Aldrin follows Armstrong out of the lunar module, arching his back to navigate in his helmet and bulky spacesuit. He partly closes the hatch behind him.
“Making sure not to lock it on my way out,” Aldrin says.
Armstrong laughs. “A pretty good thought.”
“This is our home for the next few hours,” Aldrin says, “and we want to take good care of it.”
Aldrin: “Beautiful view!”
Armstrong: “Isn't that something! Magnificent sight out here.”
Aldrin: “Magnificent desolation.”
Sixty miles above, on board the command module Columbia, Collins orbits the moon in solitude. He can’t watch the video of Aldrin and Armstrong, and when the command module passes behind the moon’s far side, he even loses radio communication. No person in the history of humanity has ever been so alone.
The astronauts are connected to a phone call from the Oval Office.
President Richard Nixon: “Because of what you have done, the heavens have become a part of man's world. And as you talk to us from the Sea of Tranquillity, it inspires us to redouble our efforts to bring peace and tranquility to Earth. For one priceless moment in the whole history of man, all the people on this Earth are truly one; one in their pride in what you have done, and one in our prayers that you will return safely to Earth.”
The astronauts spend two hours conducting science experiments on the lunar surface. Aldrin deploys a seismometer, which reveals clues about the moon’s interior. Armstrong collects rocks and regolith to bring back to Earth. In the years to come, scientists studying these materials will discover how the moon was made.
July 21, 1969
About an hour after midnight, Florida time, Aldrin and Armstrong return to the lunar module and are instructed to rest. But with the glowing blue orb of Earth shining through their window, they find it hard to sleep.

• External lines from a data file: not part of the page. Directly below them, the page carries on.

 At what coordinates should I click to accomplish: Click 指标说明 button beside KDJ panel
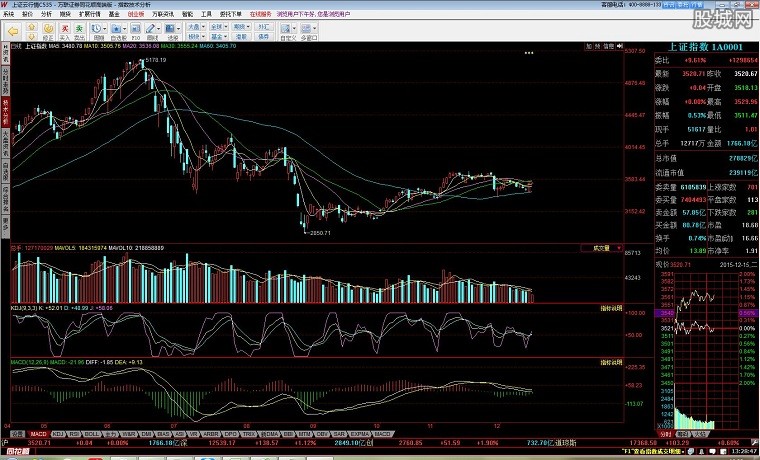click(x=610, y=309)
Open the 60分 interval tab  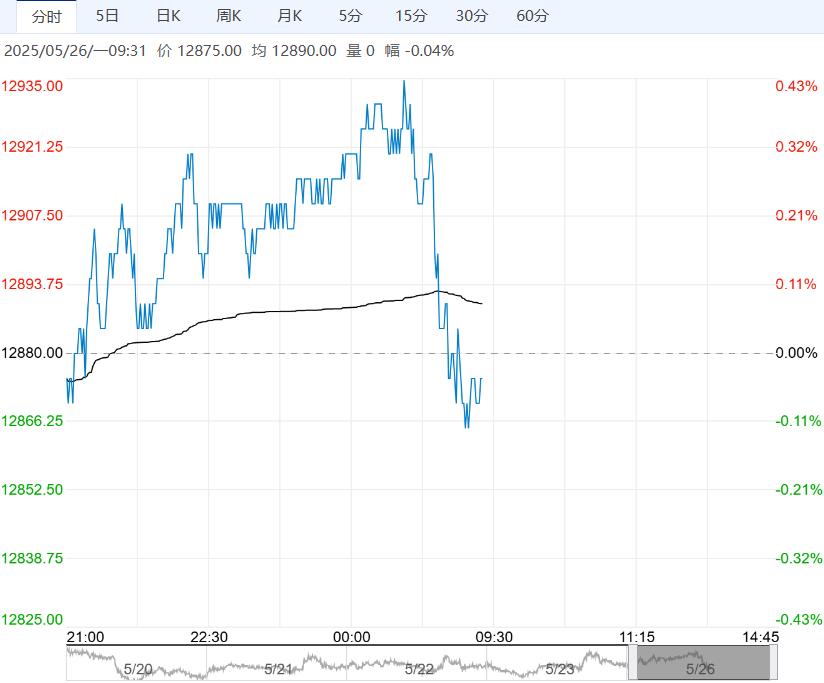(x=533, y=16)
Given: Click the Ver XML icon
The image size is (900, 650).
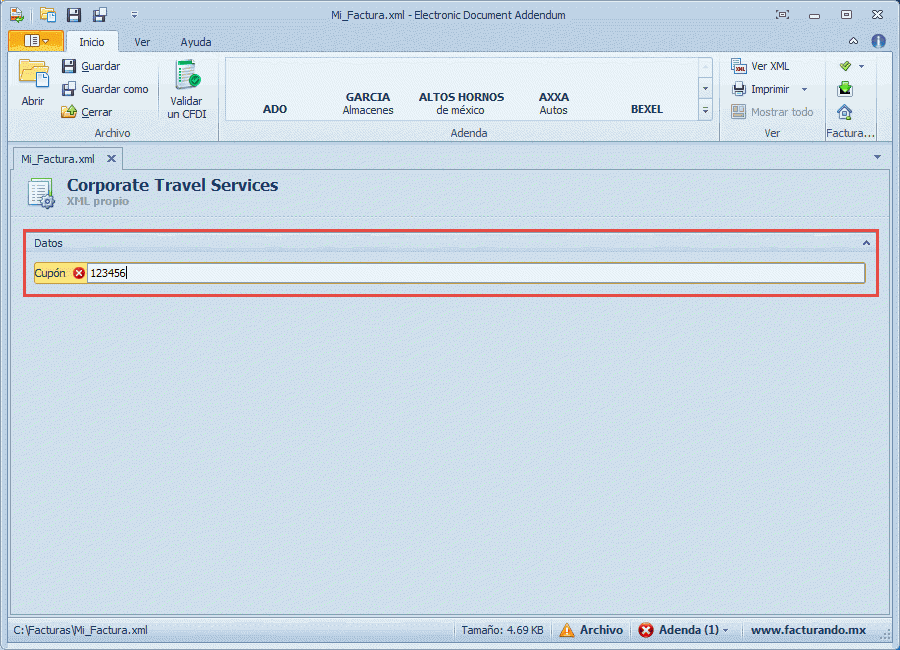Looking at the screenshot, I should pos(739,66).
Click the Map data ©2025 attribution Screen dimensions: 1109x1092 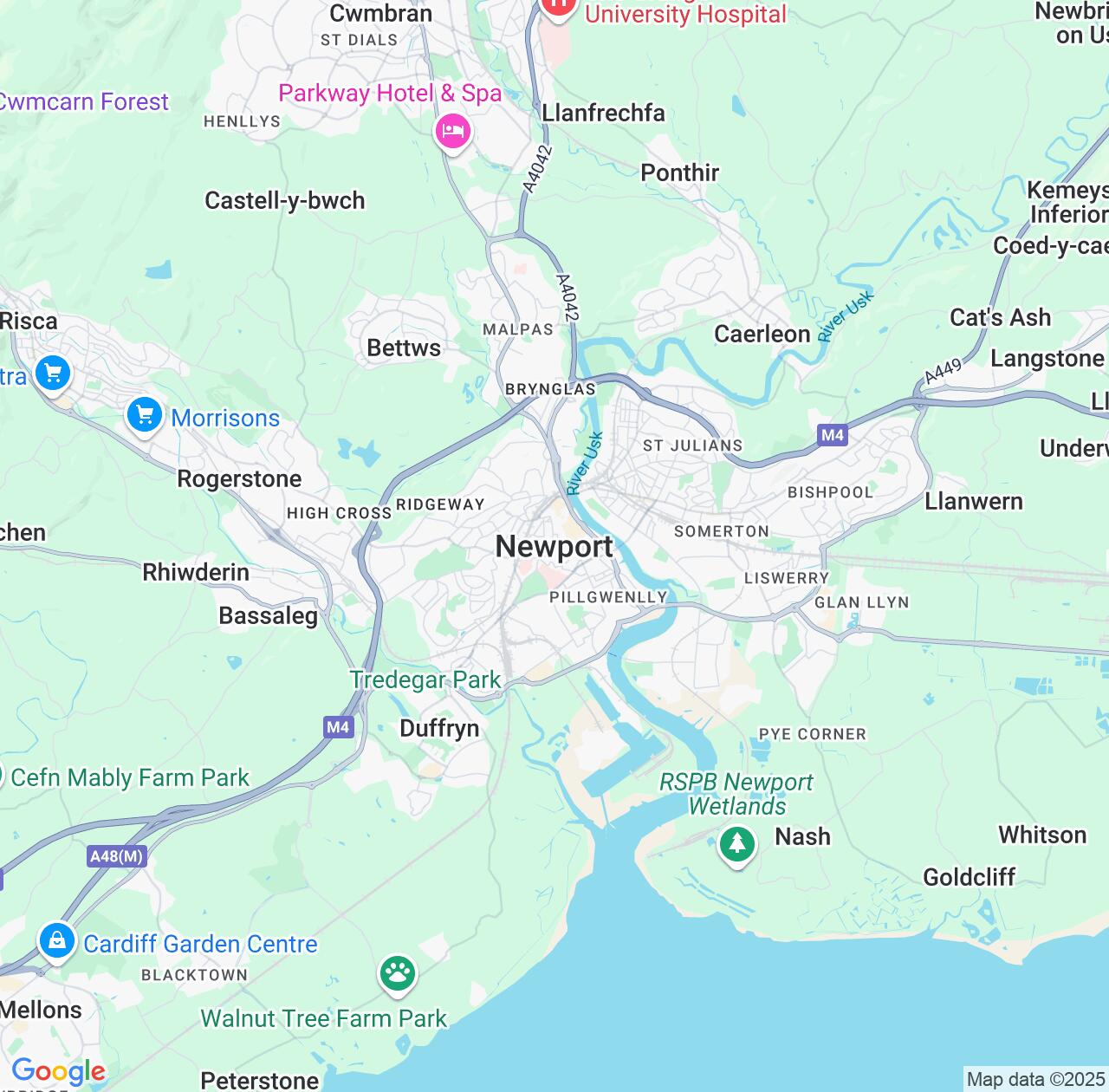tap(1035, 1080)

Five hours later, the astronauts are awakened by Mission Control and start to prepare for ascent. It is time to go home.
Armstrong: “The Eagle is back in orbit, having left Tranquillity Base and leaving behind a replica from our Apollo 11 patch and the olive branch.”
Houston: “We copy. The whole world is proud of you.”
Armstrong and Aldrin redock with Columbia, clamber back into the command module and jettison their landing craft.
They begin the return trip to Earth the next day.
Collins: “Nice to sit here and watch the Earth getting larger and larger and the moon smaller and smaller.”
July 24, 1969
The command module reenters Earth’s atmosphere two days after leaving lunar orbit. The swirl of ionized gases created by the heat of reentry causes them to lose radio contact for nine agonizing minutes.
The astronauts splash down 825 nautical miles southwest of Honolulu. A helicopter retrieves them from the floating command module and brings them to a recovery ship, where they are sprayed with a disinfectant to guard against the possibility of their contaminating Earth with “moon germs.”
They’ll be in quarantine for three days.
Speaking to them over an intercom, their president welcomes them home.
Nixon: “This is the greatest week in the history of the world since the Creation. ... As a result of what you have done, the world's never been closer together. ... We can reach for the stars just as you have reached so far for the stars.